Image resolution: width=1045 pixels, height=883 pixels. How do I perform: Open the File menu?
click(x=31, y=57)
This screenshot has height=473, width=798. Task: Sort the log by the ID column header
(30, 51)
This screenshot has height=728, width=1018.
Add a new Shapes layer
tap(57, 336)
____
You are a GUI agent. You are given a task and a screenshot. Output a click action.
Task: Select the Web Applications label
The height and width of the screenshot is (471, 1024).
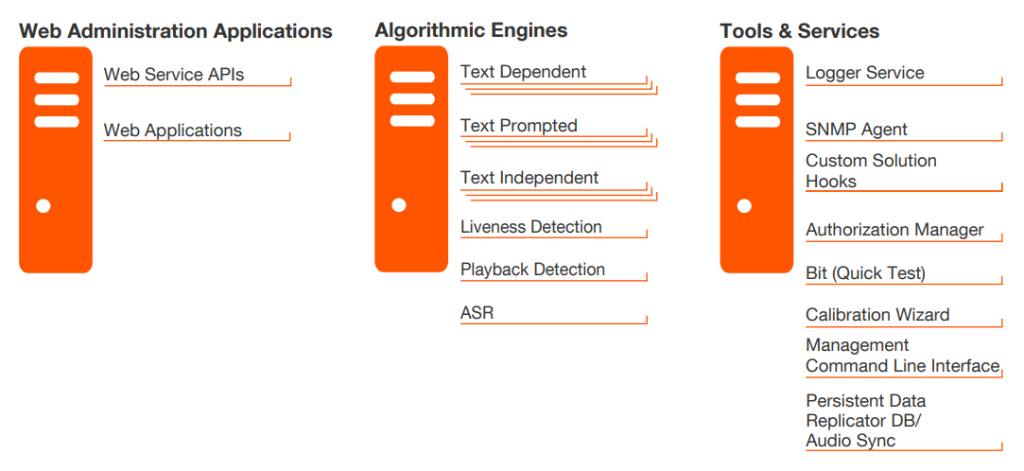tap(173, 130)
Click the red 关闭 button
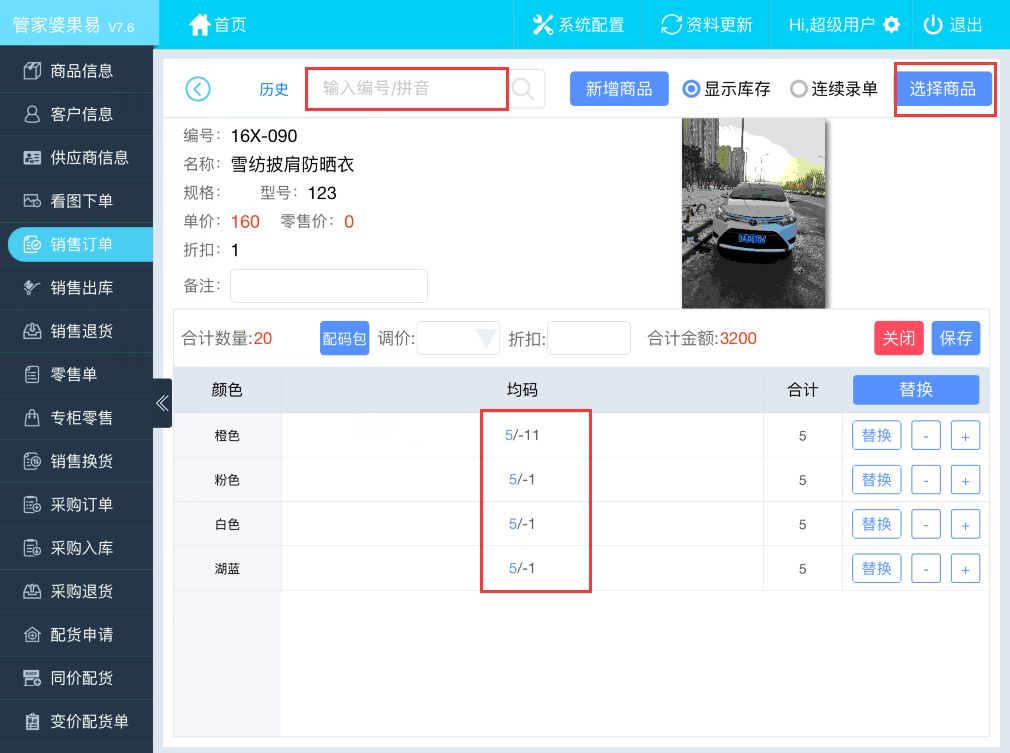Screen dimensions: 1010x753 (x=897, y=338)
____
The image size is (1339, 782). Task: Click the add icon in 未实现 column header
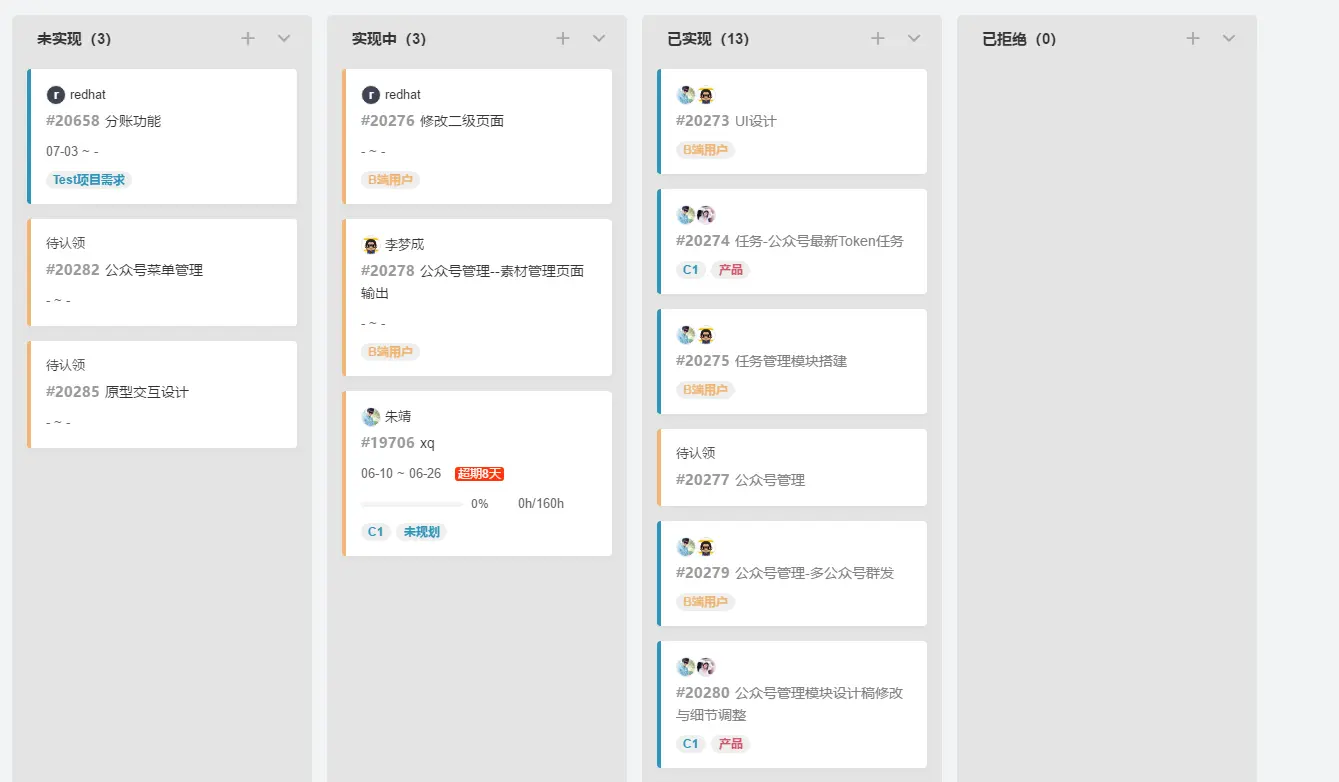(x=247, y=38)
____
## Aim of the exercise
Please reproduce the lines from the line with "Image resolution: width=1045" to the line with "This screenshot has height=728, width=1018.", both ends included, exactly as they appear above.

## Response to this exercise
Image resolution: width=1045 pixels, height=883 pixels. How do I perform: Open the File menu?
click(x=31, y=57)
This screenshot has height=473, width=798. Task: Sort the log by the ID column header
(30, 51)
This screenshot has height=728, width=1018.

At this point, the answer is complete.